The Queen of Crime herself, Dame Agatha Christie, set many of her stories in country mansions or large estates – a tradition she began in her debut novel, The Mysterious Affair at Styles, which was originally published in the UK 100 years ago this year.
Christie’s former home, Winterbrook House in Wallingford, Oxfordshire, is currently on sale with our Henley office – and it’s easy to see how the now Grade II listed property provided the creative spur for some of her most popular whodunits.
The elegant five-bedroom house has a beautiful Queen Anne façade with gardens that back onto the River Thames, while the high ceilings, large windows and fine period features combine to create a home of immense character and charm.
Christie bought Winterbrook House with her archaeologist husband, Max Mallowan, in 1934, living there until her death in 1976. During that time she wrote several of her most famous novels – with Winterbrook believed to have been the inspiration for Miss Marple’s fictional home of Danemead in St Mary Mead.
Extracts from Christie’s autobiography published in 1977 include several details about Winterbrook and it is clear that it was a much-loved family home – although not quite the 'tiny cottage' she and her husband had originally intended to purchase.
She describes the property as a 'delightful, small, Queen Anne house' with meadows sweeping down to the river and a cedar tree perfect for taking tea underneath on hot summer days.
The sale itself seems to have been completed in somewhat of a hurry, with Christie saying they had no time to 'dilly-dally' as they were soon to leave for Syria. She goes on to explain how the house was 'remarkably cheap' and that she and her husband made up their minds 'then and there' – ringing the agent, signing the papers and speaking to lawyers and surveyors.

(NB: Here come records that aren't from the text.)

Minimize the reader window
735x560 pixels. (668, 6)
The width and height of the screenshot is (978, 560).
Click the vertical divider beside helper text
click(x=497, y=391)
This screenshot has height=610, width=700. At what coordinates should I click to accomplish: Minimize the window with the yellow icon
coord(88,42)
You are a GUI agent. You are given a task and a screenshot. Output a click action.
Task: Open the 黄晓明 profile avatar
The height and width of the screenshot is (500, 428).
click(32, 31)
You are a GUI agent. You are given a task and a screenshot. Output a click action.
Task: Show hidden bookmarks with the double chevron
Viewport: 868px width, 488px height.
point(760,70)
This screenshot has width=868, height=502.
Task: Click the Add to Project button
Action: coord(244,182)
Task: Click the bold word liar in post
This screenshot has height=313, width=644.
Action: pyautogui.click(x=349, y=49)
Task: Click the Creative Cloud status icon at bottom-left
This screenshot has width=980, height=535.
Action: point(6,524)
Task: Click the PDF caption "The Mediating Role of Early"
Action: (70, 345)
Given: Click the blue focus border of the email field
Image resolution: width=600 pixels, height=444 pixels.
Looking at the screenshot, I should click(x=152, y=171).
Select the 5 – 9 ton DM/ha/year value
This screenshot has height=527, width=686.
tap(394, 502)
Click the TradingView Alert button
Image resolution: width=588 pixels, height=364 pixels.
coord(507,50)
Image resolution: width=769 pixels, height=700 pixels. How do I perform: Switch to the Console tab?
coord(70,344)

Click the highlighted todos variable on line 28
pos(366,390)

The couple’s trip to the Middle East meant they did not see Winterbrook again for another nine months – with Christie saying they spent much of the time wondering if they had been 'terribly foolish'. 'We had meant to buy a tiny cottage, instead we had bought this Queen Anne house with gracious windows and good proportions,' she says in the autobiography. But – as Christie herself remarks – 'Wallingford is a nice place' and the couple thought they would be very happy living there.
And it appears they were – making Winterbrook their home for more than 40 years and, in doing so, ensuring it will forever have a special place in the history books as the birthplace of some the greatest murder mystery novels ever written.